En l’espèce, il convient de fixer à titre de provision le montant de l’indemnité d’occupation sollicitée par la société NAVION à la somme de 500 euros et Madame [M] [R] et Monsieur [W] [R] seront condamnés à payer à titre provisionnel ladite somme jusqu’à la libération complète des lieux et à compter du 12 juin 2024.
Sur les demandes accessoires
Madame [M] [R] et Monsieur [W] [R] qui succombent à l’instance, seront condamnés aux dépens.

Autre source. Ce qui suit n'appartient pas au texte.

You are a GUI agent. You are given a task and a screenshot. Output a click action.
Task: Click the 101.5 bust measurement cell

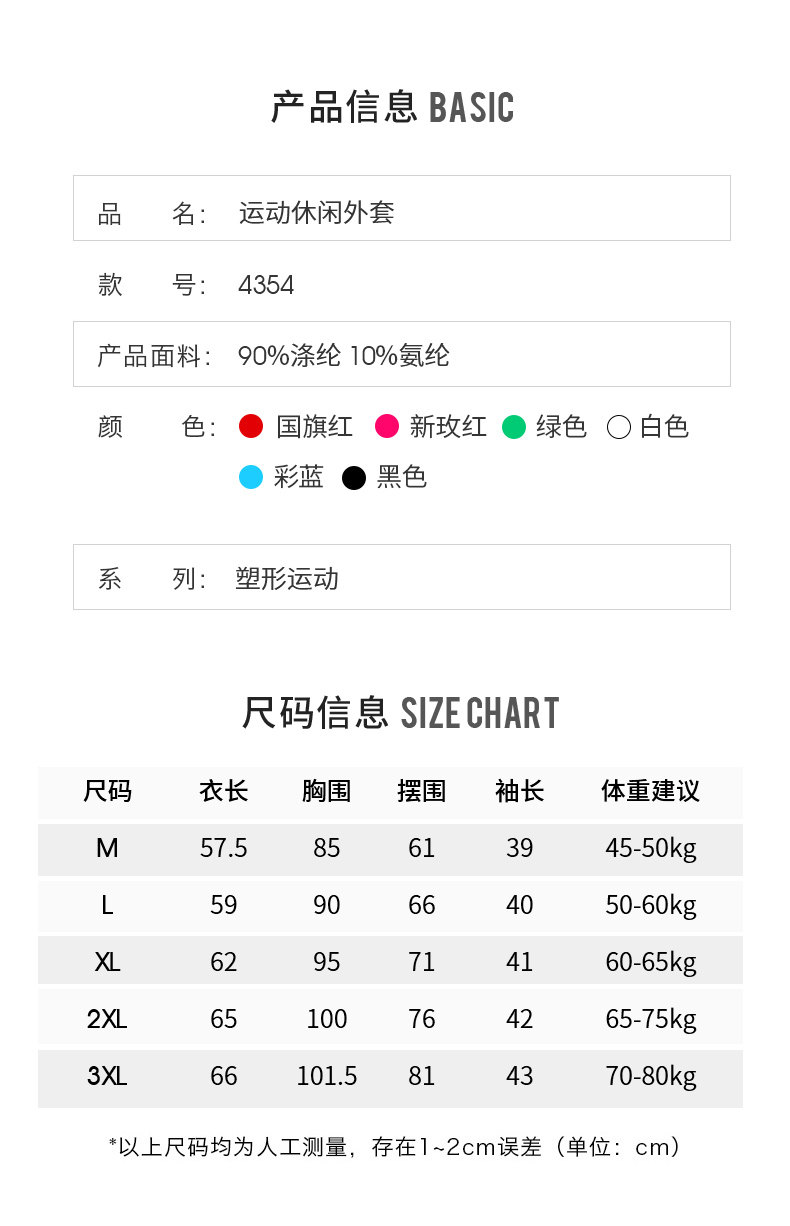326,1076
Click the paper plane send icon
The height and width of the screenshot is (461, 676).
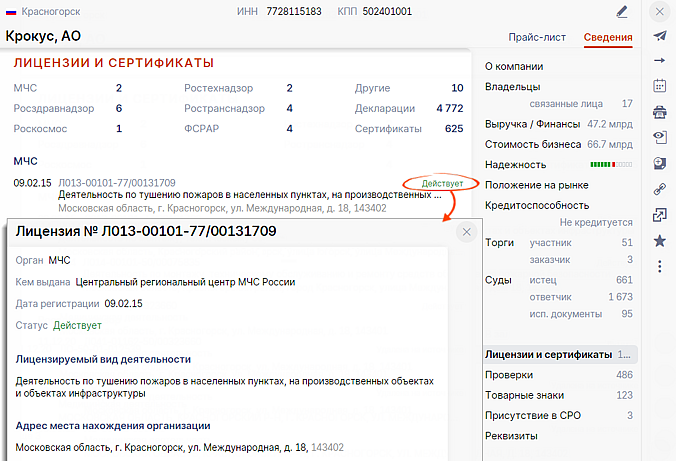tap(659, 36)
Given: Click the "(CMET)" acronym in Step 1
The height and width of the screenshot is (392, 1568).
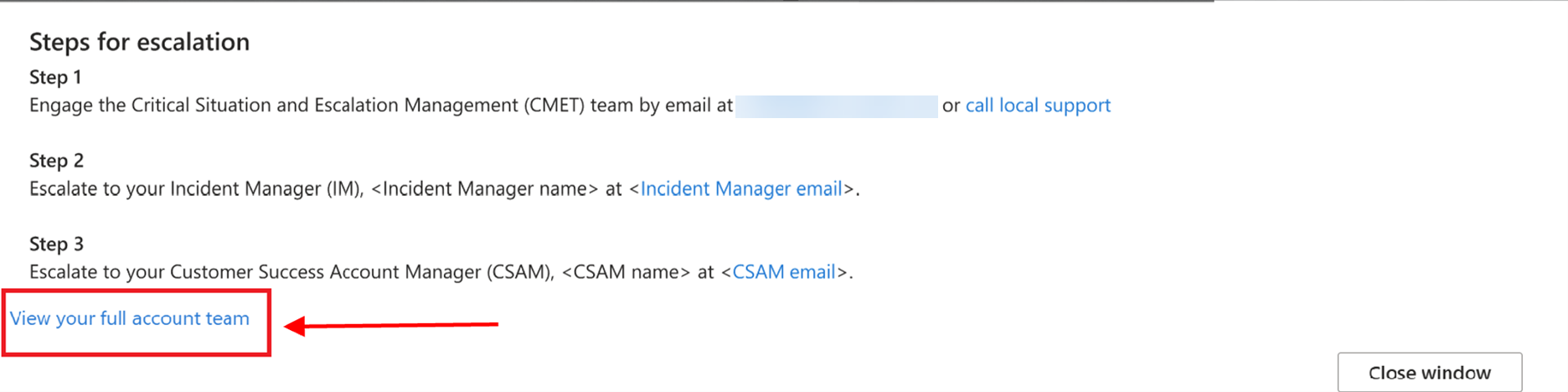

Au regard de la disparité économique existant entre les parties, il n’y a pas lieu de faire application des dispositions de l’article 700 du code de procédure civile.
PAR CES MOTIFS
Le juge des contentieux de la protection du pôle de proximité du tribunal judiciaire de Marseille, statuant en référés, par ordonnance contradictoire et en premier ressort,
RENVOIE les parties à se pourvoir au principal mais, dès à présent, vu le trouble manifestement illicite subi par la requérante du fait de l’occupation sans droit ni titre des défendeurs,
CONSTATE que Madame [M] [R] et Monsieur [W] [R] sont occupants sans droit ni titre de l’appartement situé [Adresse 5] appartenant à la société NAVION,
ORDONNE à Madame [M] [R] et Monsieur [W] [R] de libérer et vider les lieux situés [Adresse 5] dès la signification de la présente ordonnance, et à défaut,
ORDONNE, l’expulsion de Madame [M] [R] et Monsieur [W] [R] ainsi que celle de tous occupants de leur chef, au besoin avec le concours de la force publique, des lieux occupés sans droit ni titre situés [Adresse 5], sans application du sursis prévu à l’article L 412-6 du code des procédures civiles d’exécution relatif à la période dite de “ trêve hivernale”, et sans application du délai de deux mois prévu à l’article L 412-1du code des procédures civiles d’exécution ;
DIT que le sort des meubles sera régi conformément aux dispositions des articles L. 433-1 et L. 433-2 du code des procédures civiles d’exécution ;
DEBOUTE la société NAVION de sa demande d’expulsion sous astreinte,
DEBOUTE Madame [M] [R] et Monsieur [W] [R] de leurs demandes,
CONDAMNE Madame [M] [R] et Monsieur [W] [R] à payer à la société NAVION à titre provisionnel une indemnité mensuelle d’occupation mensuelle de 500 euros à compter du 12 juin 2024 jusqu’à la libération effective des lieux ;
DIT n’y avoir lieu à application des dispositions de l’article 700 du Code de procédure civile au profit de la société NAVION ;
CONDAMNE Madame [M] [R] et Monsieur [W] [R] aux dépens ;
REJETTE toute autre demande plus ample ou contraire ;
RAPPELLE que la présente ordonnance est assortie de l’exécution provisoire de droit.